---- Supplied information
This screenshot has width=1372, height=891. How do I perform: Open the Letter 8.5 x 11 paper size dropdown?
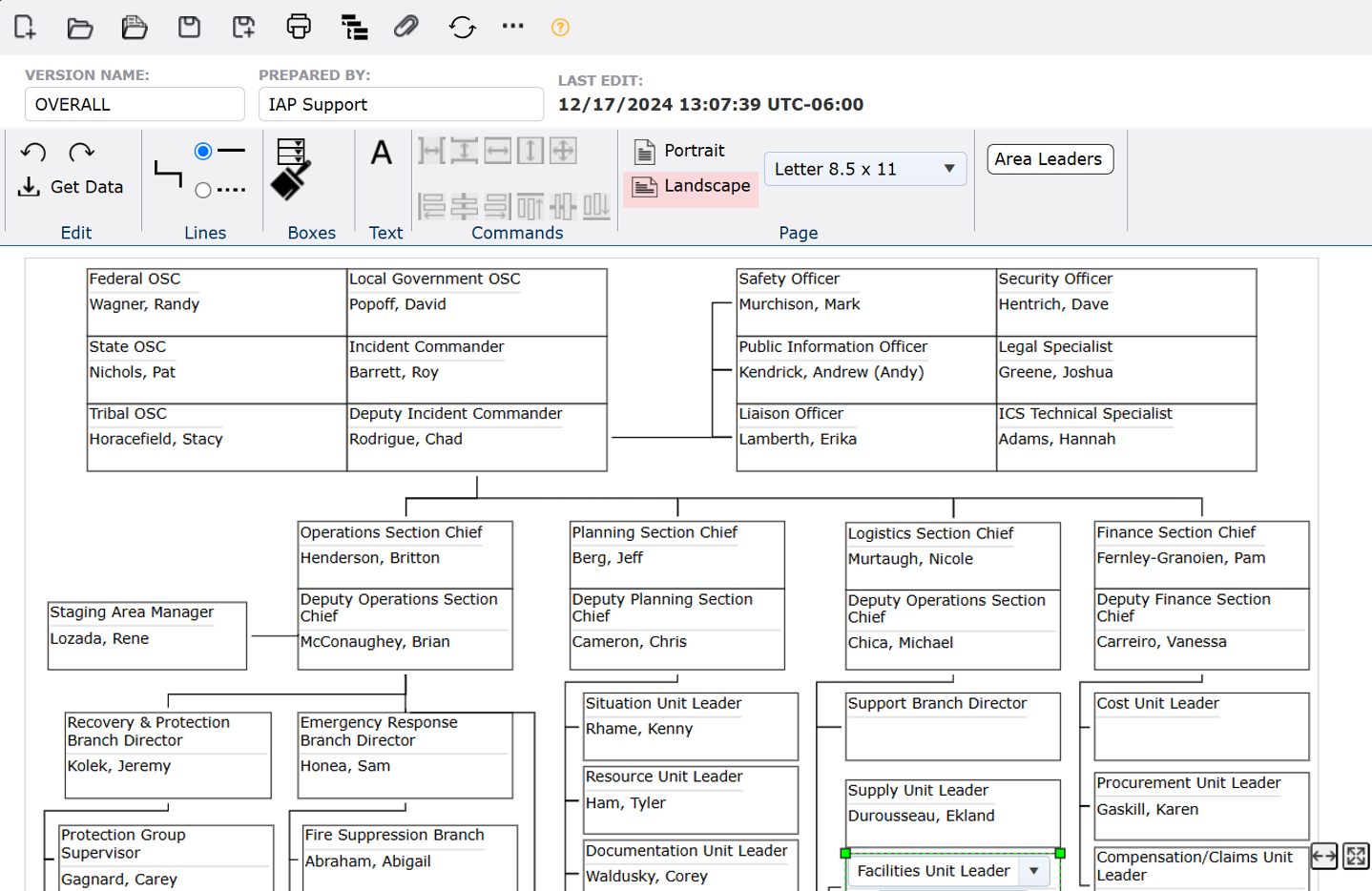(x=863, y=169)
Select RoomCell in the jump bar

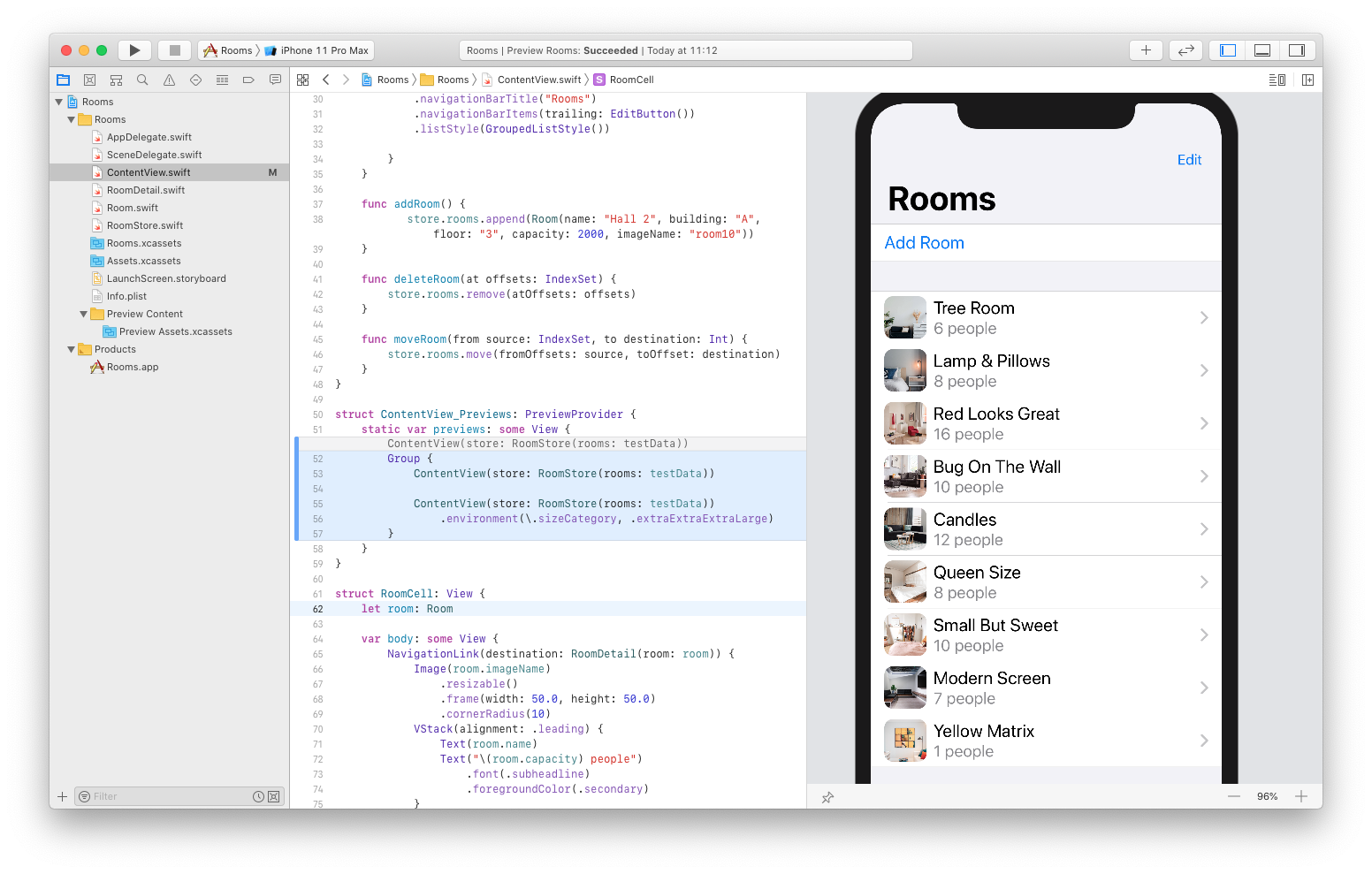point(630,79)
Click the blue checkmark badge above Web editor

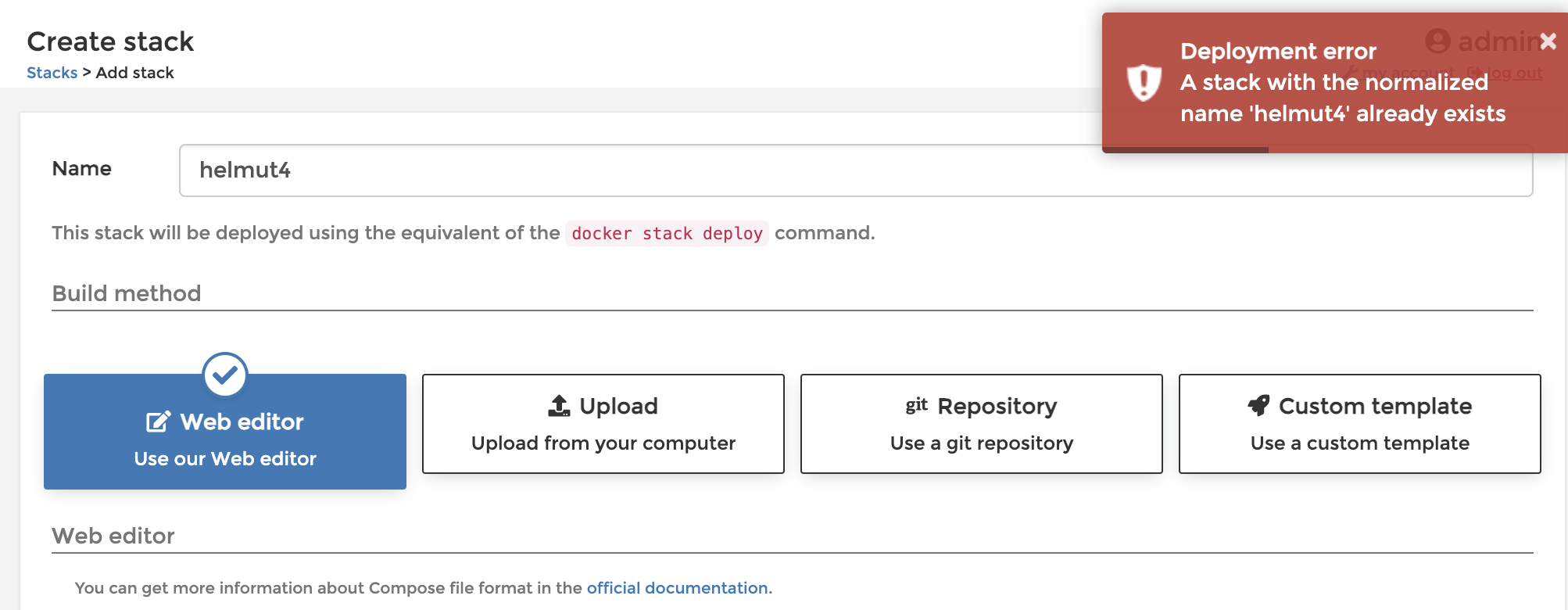click(225, 375)
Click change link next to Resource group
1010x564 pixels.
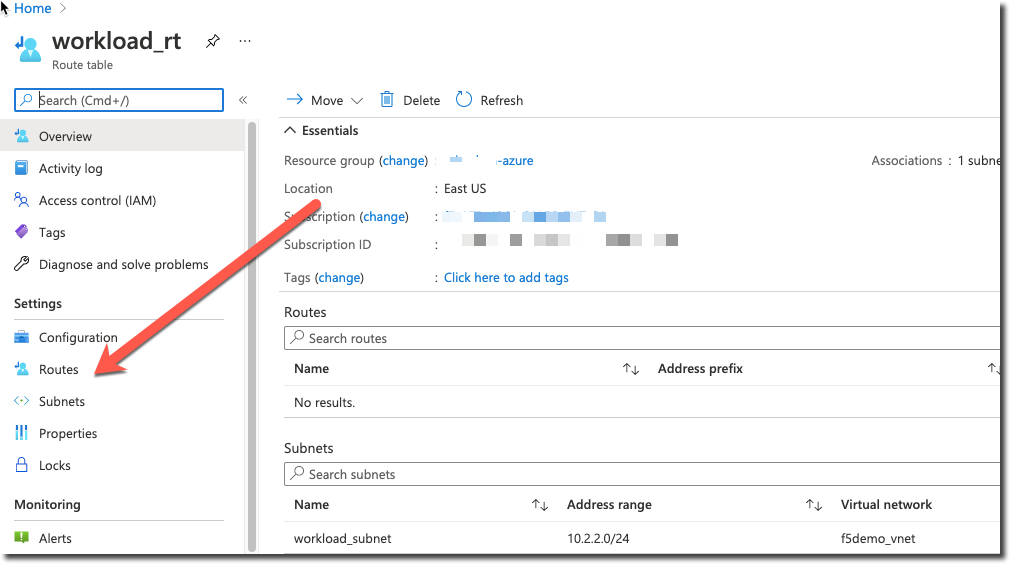coord(404,160)
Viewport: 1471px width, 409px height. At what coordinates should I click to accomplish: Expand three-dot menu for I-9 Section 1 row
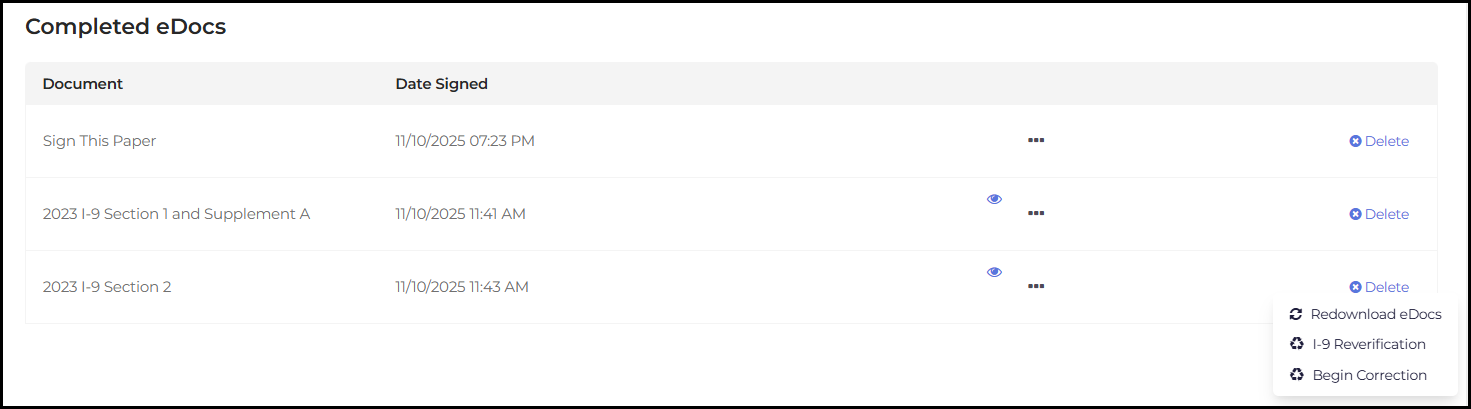pyautogui.click(x=1035, y=214)
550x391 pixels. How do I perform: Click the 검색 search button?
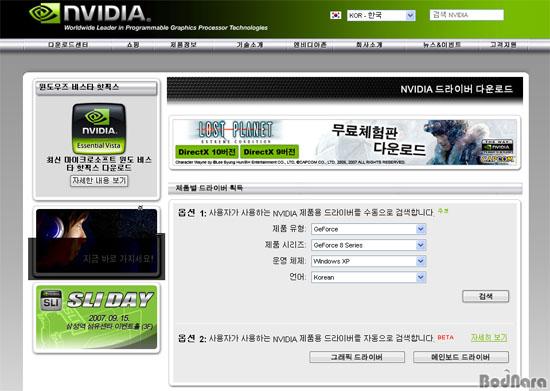485,296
--------
### Required action
From the first line to the last, return the records exactly and leave the pictures behind.

### Task response
This screenshot has width=1372, height=891. How do I perform: Open the Letter 8.5 x 11 paper size dropdown?
(x=863, y=169)
Select RoomCell in the jump bar

point(630,79)
Click the blue checkmark badge above Web editor

click(225, 375)
Click change link next to Resource group
1010x564 pixels.
coord(404,160)
Viewport: 1471px width, 409px height. At what coordinates should I click to accomplish: Expand three-dot menu for I-9 Section 1 row
pyautogui.click(x=1035, y=214)
550x391 pixels. How do I perform: Click the 검색 search button?
485,296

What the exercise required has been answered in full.